Figure 1.

Sub-cellular analysis of mII oocyte transcriptomes. (A) Hofmann images showing microsurgical mII oocyte spindle cortex sampling. The procedure does not cause plasma membrane breakage. (B) Comparative qPCR analysis of spindle–oocyte couplets, shown as −fold change in spindle RQ values relative to those of the oocyte.
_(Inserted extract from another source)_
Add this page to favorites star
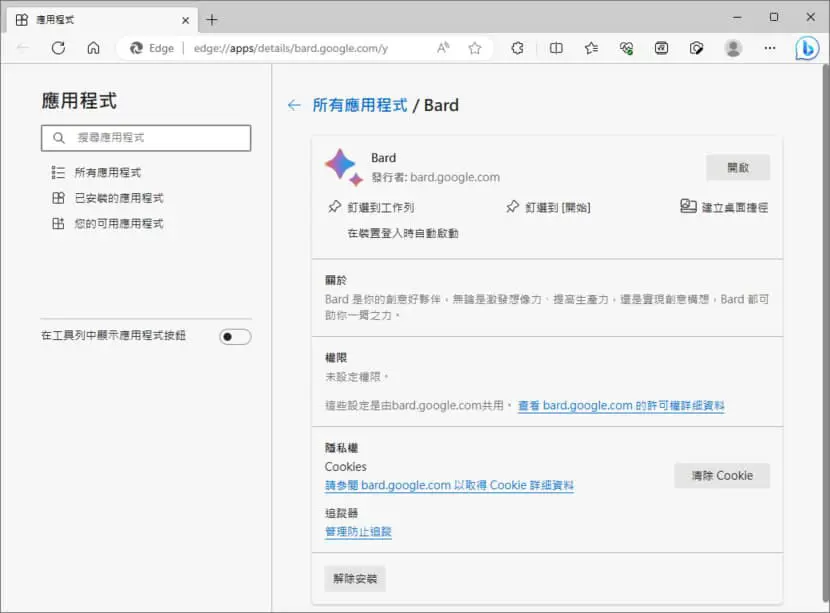This screenshot has height=613, width=830. (475, 48)
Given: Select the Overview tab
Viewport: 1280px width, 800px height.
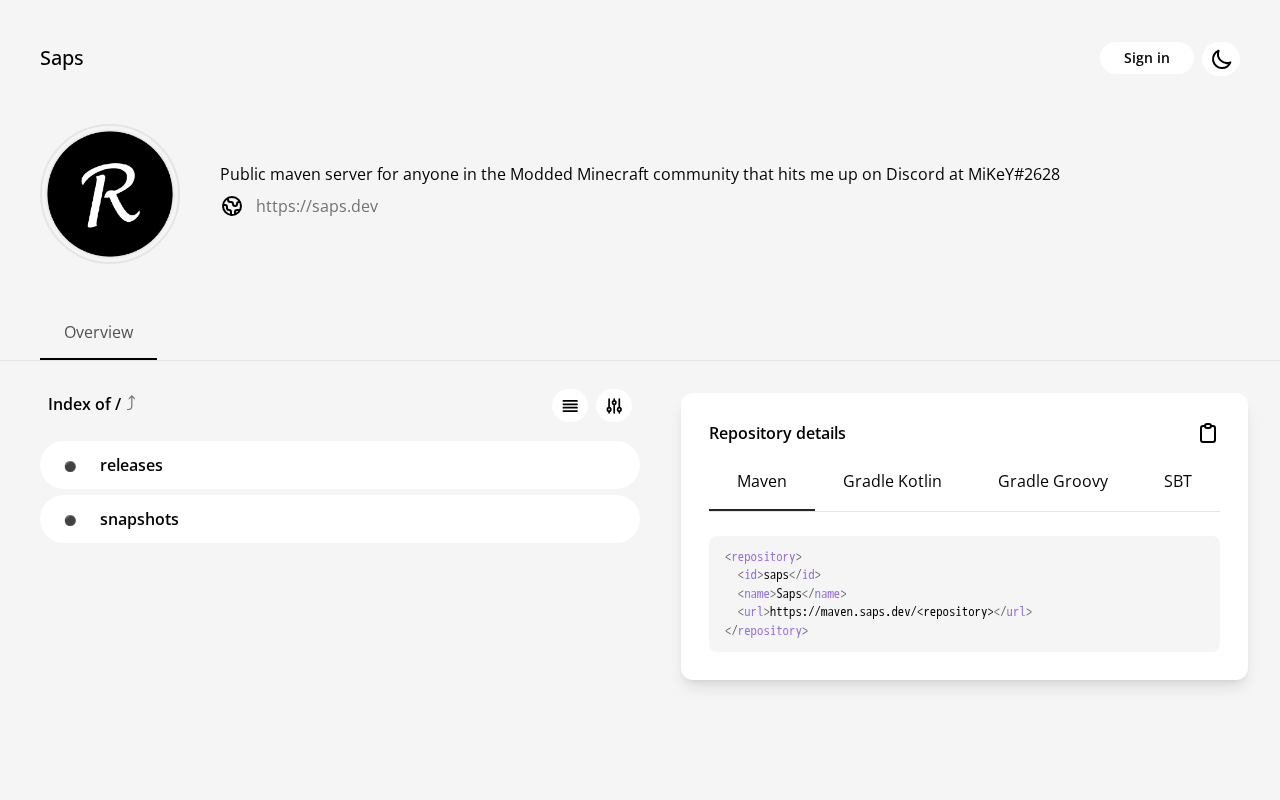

RQ values were normalized against H3f3a (Supplementary Figure S5). (C) Heat map representing the 384 transcripts detected at significantly different levels between spindle samples and their matching mII oocyte remnants. (D) Hofmann images showing microsurgical cortical sampling opposite (opp) the mII oocyte spindle (i.e., at 180°, or 6 o'clock, to the spindle). (E) Comparative qPCR analysis as per (B) (grey line plot) except that cortical samples were obtained from opposite the spindle. (F) Comparative qPCR analysis as per (B) (grey line plot) in which cortical sampling was at ∼30° (1 o'clock, 1 o'c) or ∼60° (2 o'clock, 2 o'c) to the metaphase plate. In (B, E and F), transcripts more abundant in the spindle by microarray analysis (+ve logFC; Supplementary Table S1) are shown in blue, and those more abundant in the enucleated mII oocyte remnant in pink. Bars in (A, D)=50 μm.